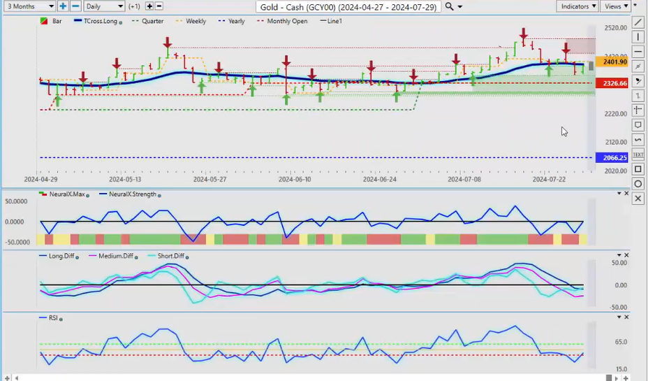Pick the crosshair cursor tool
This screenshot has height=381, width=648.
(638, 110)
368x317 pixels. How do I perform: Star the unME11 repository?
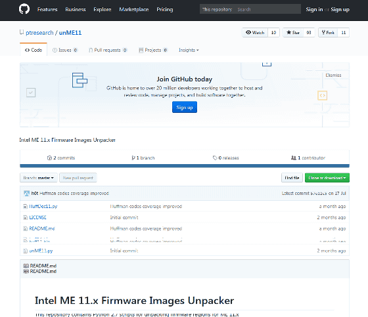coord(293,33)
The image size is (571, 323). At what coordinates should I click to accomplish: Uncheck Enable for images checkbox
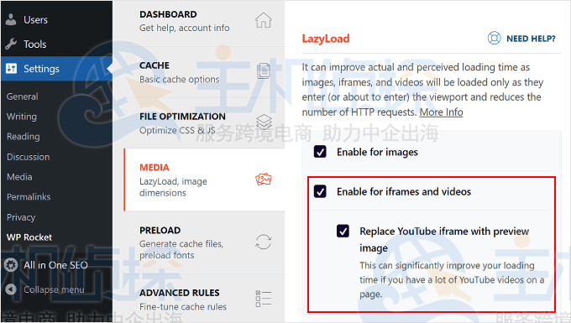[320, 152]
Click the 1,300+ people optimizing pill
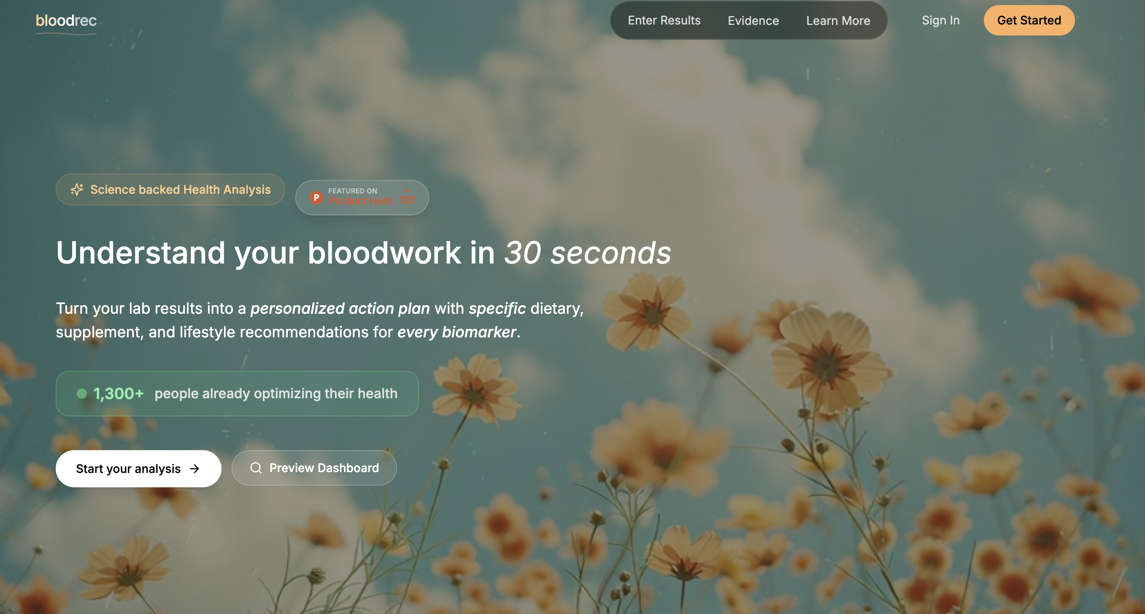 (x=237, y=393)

--

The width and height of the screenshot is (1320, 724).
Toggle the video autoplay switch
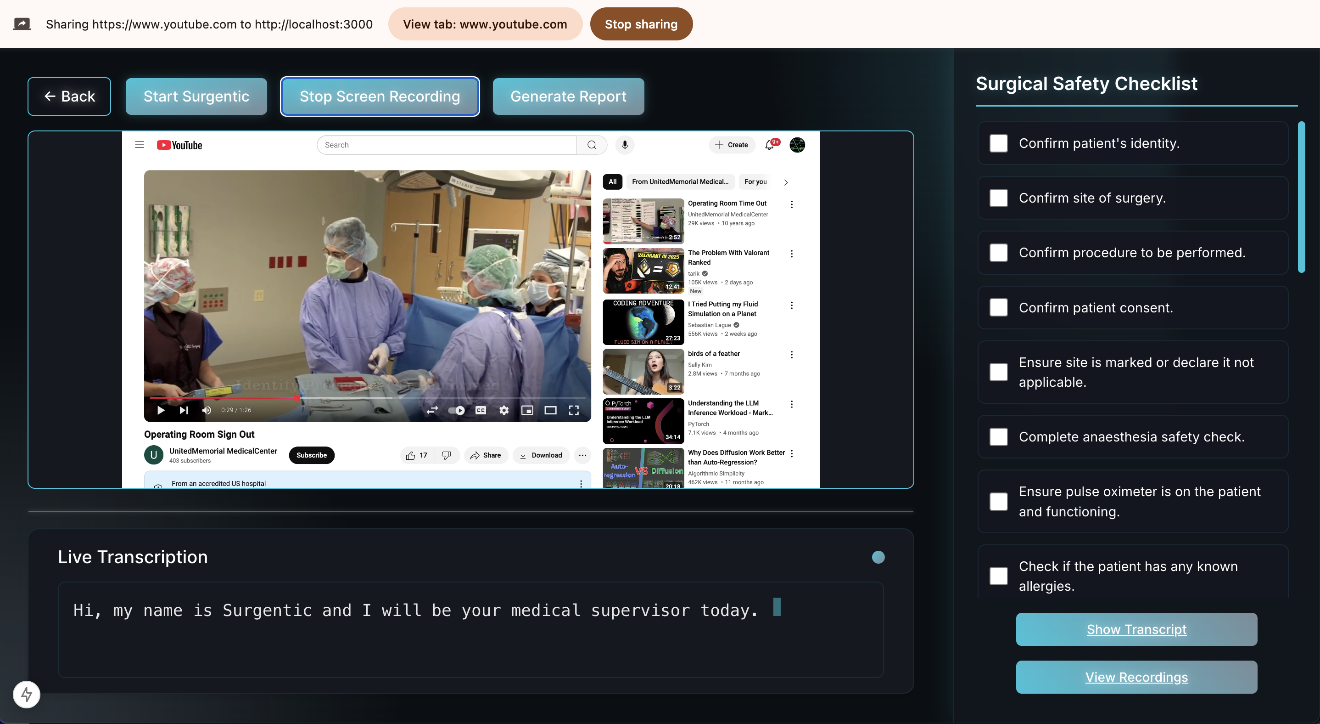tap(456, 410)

==

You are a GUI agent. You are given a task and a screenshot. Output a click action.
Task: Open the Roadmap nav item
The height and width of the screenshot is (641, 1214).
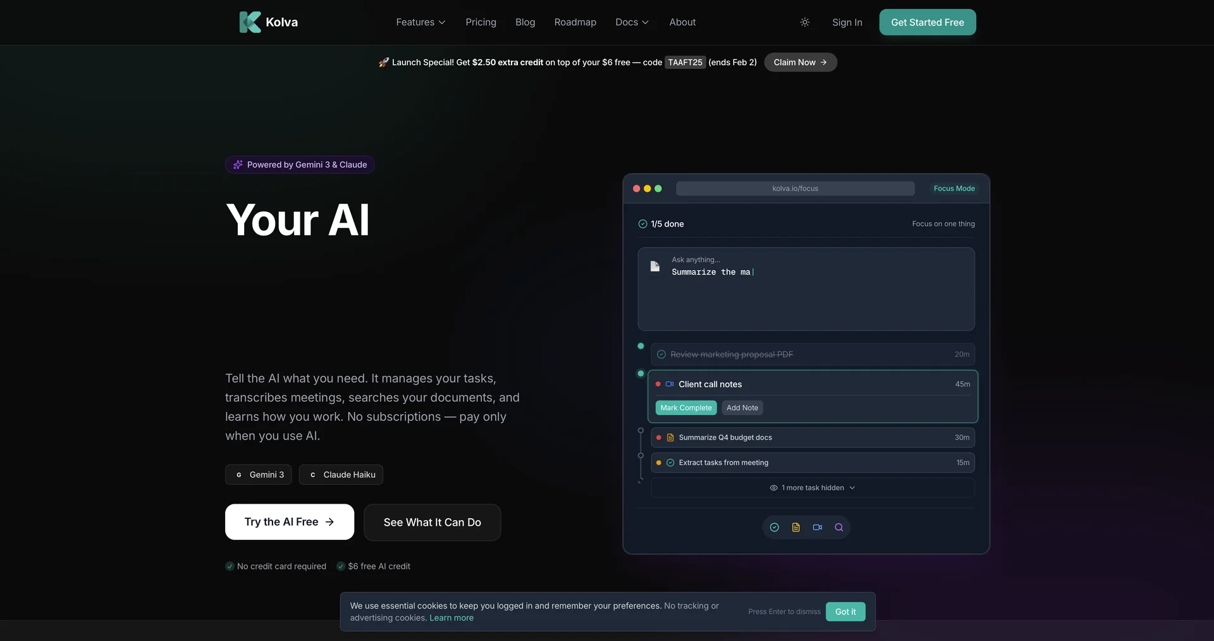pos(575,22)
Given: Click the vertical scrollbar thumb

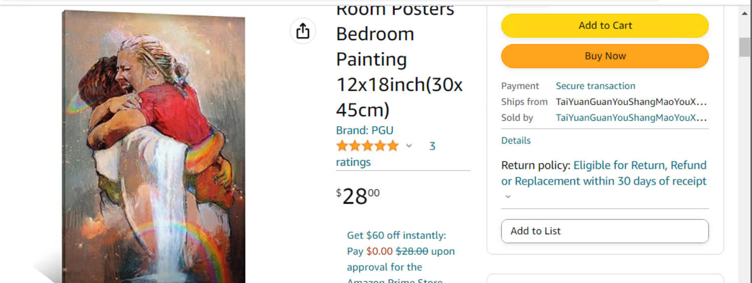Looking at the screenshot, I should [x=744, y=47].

WHAT TO PRODUCE:
Can you repeat the items from the line with "Pick the crosshair cursor tool" to the line with "(x=237, y=393)", both lines included, with the pictures left out?

EXERCISE SOLUTION:
Pick the crosshair cursor tool
This screenshot has height=381, width=648.
(638, 110)
368x317 pixels. How do I perform: Star the unME11 repository?
coord(293,33)
The image size is (571, 323). At what coordinates should I click to accomplish: Uncheck Enable for images checkbox
[320, 152]
Click the 1,300+ people optimizing pill
 (x=237, y=393)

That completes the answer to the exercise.